On peut comprendre que vous fassiez de la communication, mais les 6 milliards d'euros de baisse de la fiscalité pour les ménages que vous essayez de nous vendre frisent un peu l'arnaque. Selon l'OFCE, si l'on retranche la baisse des prestations sociales, on arrive à l'équivalent de 3,5 milliards d'euros. Par ailleurs, vous incluez dans le total d'anciennes mesures, qui ont été annoncées à la fin de l'année 2017, comme celle relative à la taxe d'habitation, ainsi que des baisses de cotisations sociales qui sont quand même une manière de prendre de l'argent aux Français dans une poche pour le remettre dans une autre, et enfin vous ne tenez pas compte des baisses des prestations sociales qui relèvent du PLFSS. Les pensions de retraite, les APL et les allocations familiales ne seront plus indexées – elles augmenteront de 0,3 % alors que l'inflation est estimée à 1,7 %. Contrairement à ce que M. Darmanin a déclaré, cela ne peut pas être contrebalancé par l'indexation d'autres prestations sociales sur l'inflation. On est donc loin du cadeau fiscal que vous annoncez. Vous donnerez bien sûr 300 millions d'euros à 300 000 retraités, qui ne seront plus concernés par l'augmentation de la CSG, mais ce montant est faible et il n'est pas comparable à vos attaques contre les pensions des retraités.

Selon M. Le Maire, le Gouvernement va faire en sorte que le travail paie, mais je vois surtout que vous faites le choix de payer le capital, une fois de plus, et grassement. Il a déjà bénéficié de 9 milliards d'euros fin 2017. Vous avez eu l'honnêteté de l'assumer en nous expliquant que c'était une manière de mettre de l'argent dans davantage de capital pour nourrir l'économie, et vous le redites aujourd'hui. Ce qui est étonnant est que vous le faites sans transfert, au contraire de ce que vous prévoyez pour les revenus du travail – vous prélevez sur le salaire socialisé que sont les cotisations sociales pour améliorer prétendument les bulletins de salaire, au niveau du salaire net. Pour le capital, rien de tel : c'est du cash que vous donnez sans contrainte, alors que l'on a vu les résultats obtenus jusqu'à présent. Je m'étonne que vous pérennisiez le CICE à coups d'exonérations compte tenu des mauvais résultats de ce dispositif : cette politique ne consiste pas à donner des aides aux entreprises selon des critères écologiques ou sociaux, mais à tout-va.

Au nom de la fameuse règle relative au déficit public, vous choisissez de réduire encore les dépenses publiques de 1,4 % si l'on tient compte de l'inflation et de l'augmentation de la population.
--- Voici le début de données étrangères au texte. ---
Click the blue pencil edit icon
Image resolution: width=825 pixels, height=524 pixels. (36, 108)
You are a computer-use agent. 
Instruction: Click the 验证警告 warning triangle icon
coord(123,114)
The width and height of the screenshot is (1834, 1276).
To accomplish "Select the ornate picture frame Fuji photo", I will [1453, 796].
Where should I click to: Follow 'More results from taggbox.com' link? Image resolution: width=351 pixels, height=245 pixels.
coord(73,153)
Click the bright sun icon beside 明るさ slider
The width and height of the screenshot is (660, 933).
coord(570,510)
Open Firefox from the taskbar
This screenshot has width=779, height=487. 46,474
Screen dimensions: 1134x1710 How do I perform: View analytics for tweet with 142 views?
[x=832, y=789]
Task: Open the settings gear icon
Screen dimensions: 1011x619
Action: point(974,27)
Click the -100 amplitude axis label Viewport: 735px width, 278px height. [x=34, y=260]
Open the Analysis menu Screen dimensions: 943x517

Le ministère du travail sera de nouveau touché, à hauteur de 2 milliards d'euros, celui de la cohésion des territoires, ce qui inclut le logement, le sera aussi à proportion de 8,9 %, et celui de l'agriculture de 11,3 %. Même l'éducation nationale sera concernée : vous dites qu'il y aura une augmentation des moyens mais quand on regarde le nombre d'étudiants supplémentaires l'année prochaine, estimé à 55 000, on voit qu'il y aura une fois de plus une baisse, de 0,8 %. Non seulement vous allez accroître de nouveau les inégalités et affaiblir l'État mais, pire encore, vous allez réduire les recettes. M. Woerth a rappelé ce qui s'était passé pendant la crise économique, et je n'aurai de cesse de répéter que les dépenses publiques sont également des recettes : un fonctionnaire consomme, or vous allez en supprimer, et quand on construit des logements sociaux, on fait travailler le secteur du bâtiment et des travaux publics. Votre politique va donc dans le mauvais sens.